Dependent (or, Religion; orr, They)

A joke: two theologians walk into a bar …

One says, “God does this.”

The other says in reply, “He certainly does.”

I remember when I told my mother no.

Do you make me or do I make you? I asked Her.

She told me to put my nose in the corner.

So I asked my priest; he told me to ask God.

“I already asked Him,” I said.

“Then wait and listen.”

So I listened.

I remember when they taught us to pray.

“God speaks to you,” said one teacher.

“He certainly does,” said the other.

So very quietly I waited and listened. I concentrated on the silence and waited patiently for Him to speak. Until finally, I heard the voice! Alleluia, I heard the voice. Through tears of joy I said, “It’s so great to meet you maker of worlds. I have so many questions.” And I asked, and He answered. All day and night I asked for weeks and He answered, until I had no more questions except one.

I asked, “Who are you?”

It was silent.

I asked again, “Who am I?”

“You are.”

“I am?”

A British penman

Your writing is too abstract, said every newspaper.

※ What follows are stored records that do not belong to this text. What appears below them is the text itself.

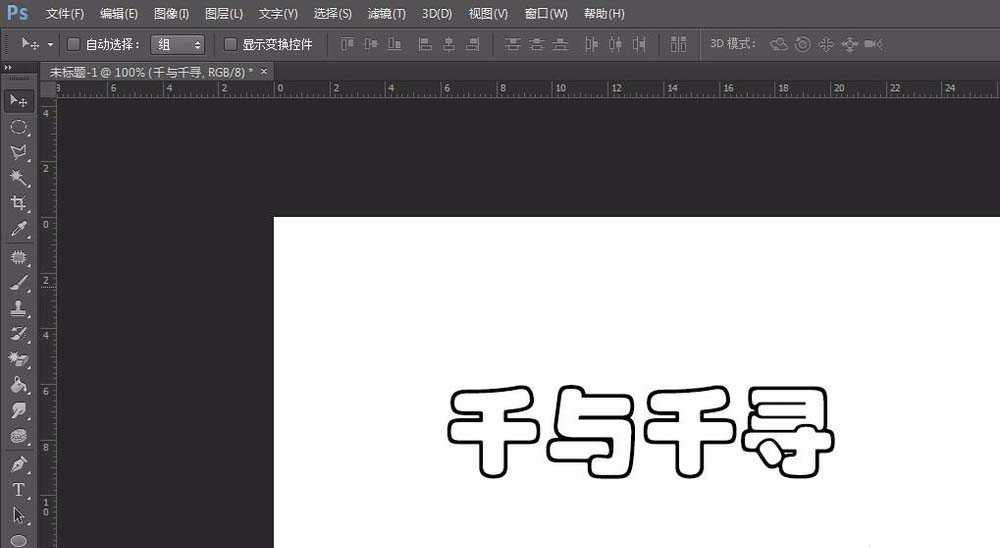Select the Elliptical Marquee tool
Screen dimensions: 1000x548
click(x=18, y=127)
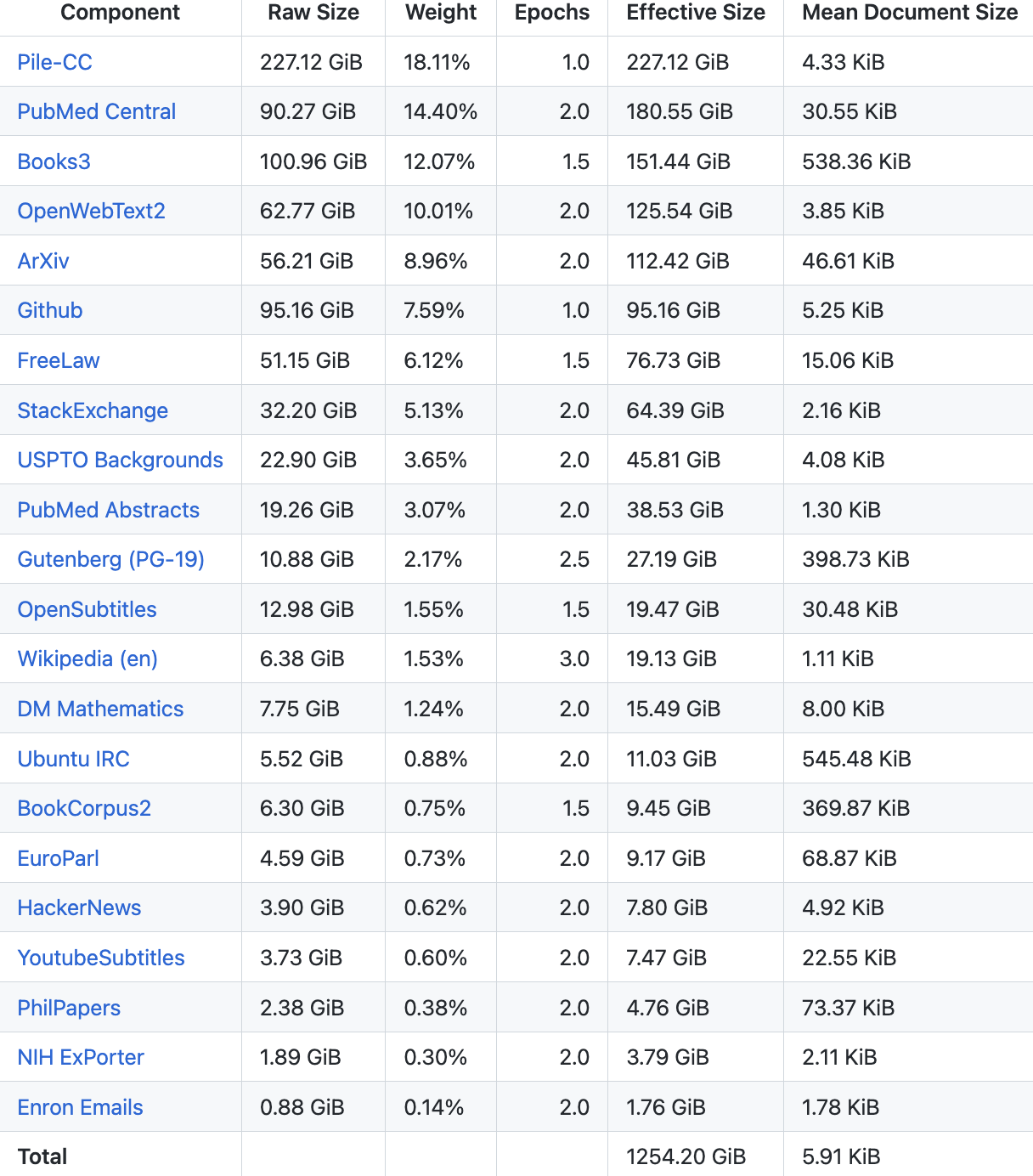Click the DM Mathematics link

100,709
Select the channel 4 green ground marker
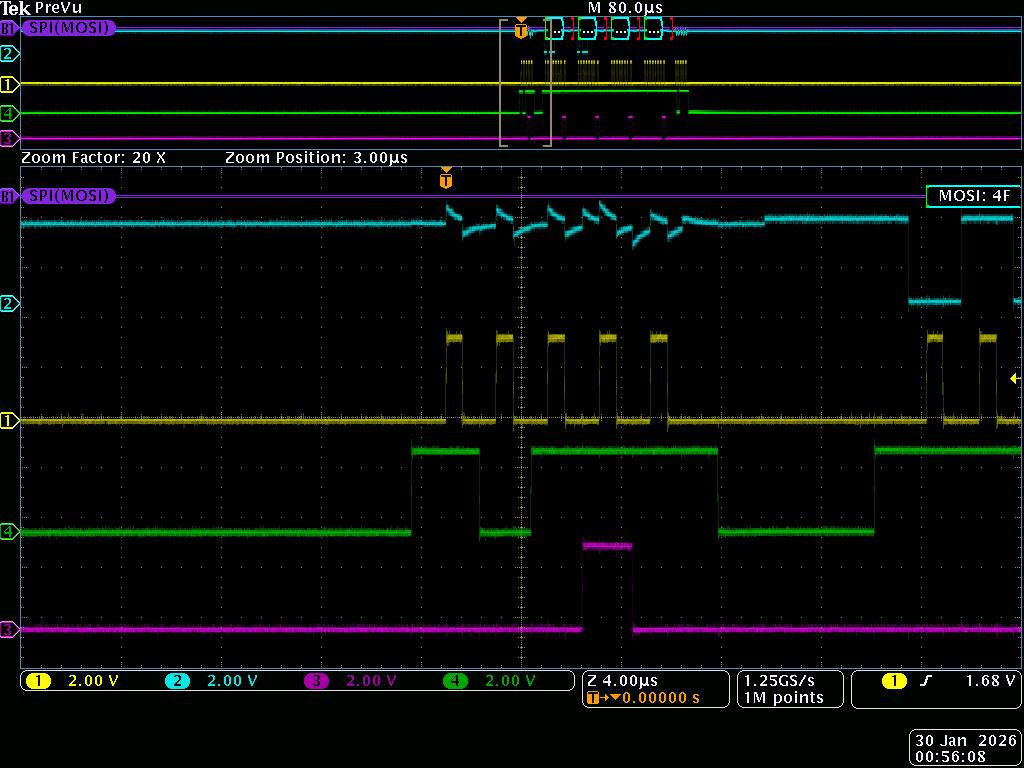The image size is (1024, 768). [10, 532]
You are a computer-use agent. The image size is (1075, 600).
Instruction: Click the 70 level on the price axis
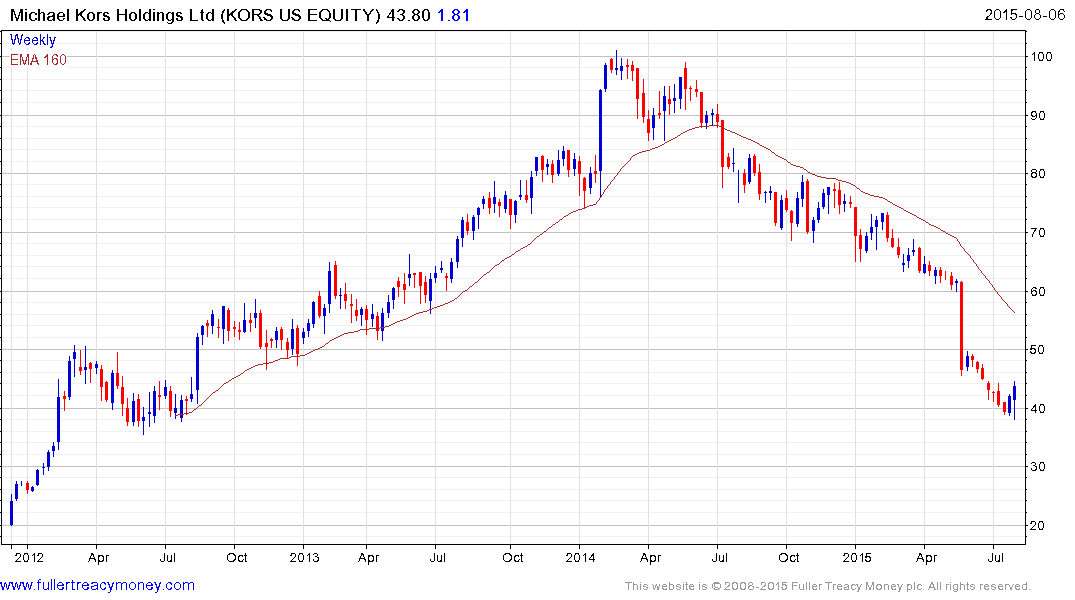tap(1047, 233)
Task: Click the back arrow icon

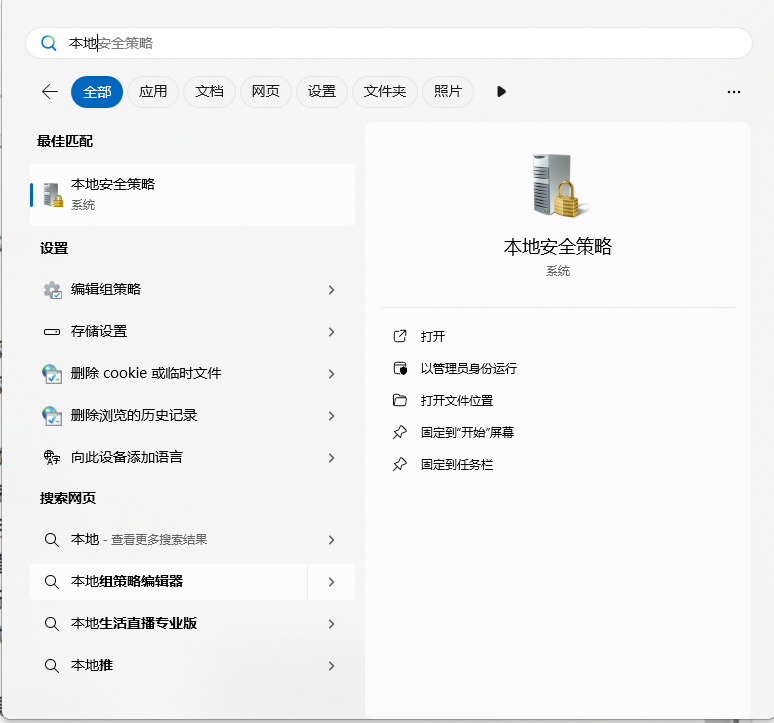Action: tap(50, 91)
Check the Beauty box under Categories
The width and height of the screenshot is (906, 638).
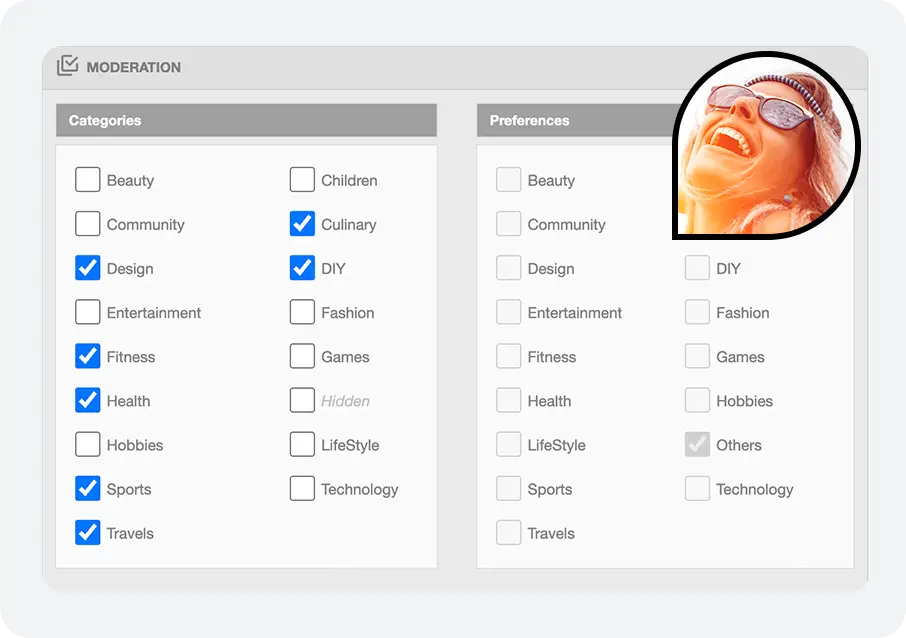tap(88, 180)
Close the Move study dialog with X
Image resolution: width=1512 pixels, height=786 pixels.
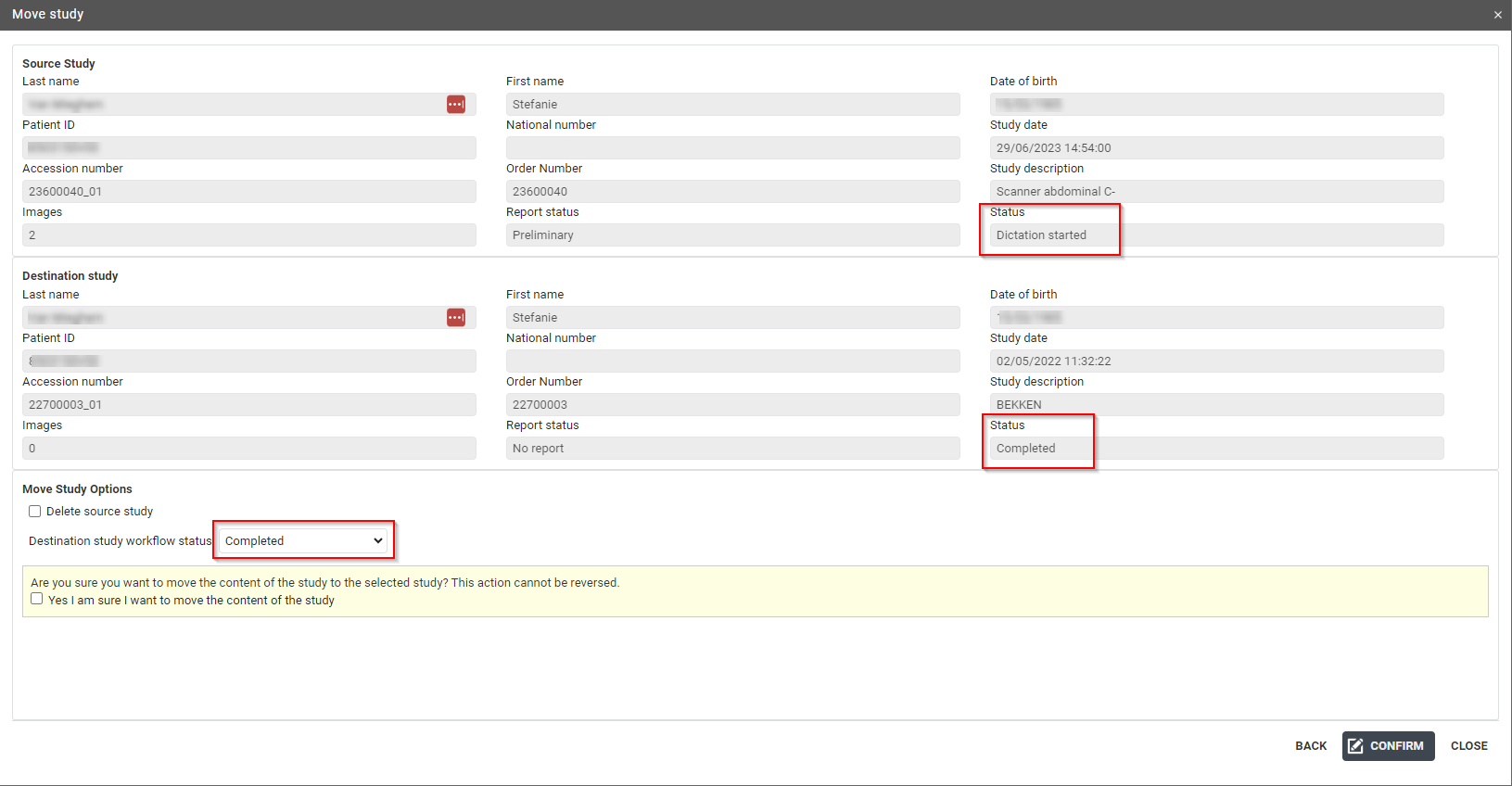1497,15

Too philosophical, too sensational, too emotional. Just too.

I argue with a British penman about the difference between a journalist and a writer.

“You must be more relatable,” he echoes the newspapers.

“Why?” I respond coldly to his commonness.

“To be read, of course.”

“I don’t want just to be read.”

He pauses. I take the opportunity to rant:

“Don’t you see? A writer can’t be of the world because they read about that world everyday just by living in it. We have to create different worlds. We can’t think the way our readers do. What’s the point in their reading from their own perspective? Memory at best, no?”

He looks up at me through his bushy eyebrows.

“You’re going to die alone, you know?”

“I know.”

He was a tourist.

Ink

His name was Ink. He took a job thinking he could melt into the mold. At least until his other energies subsided. Two years later, he felt them still. Curious, he stood on his windowsill and leapt to reverse trapeze a telephone line. The world chewed up the mold and welcomed back his energies.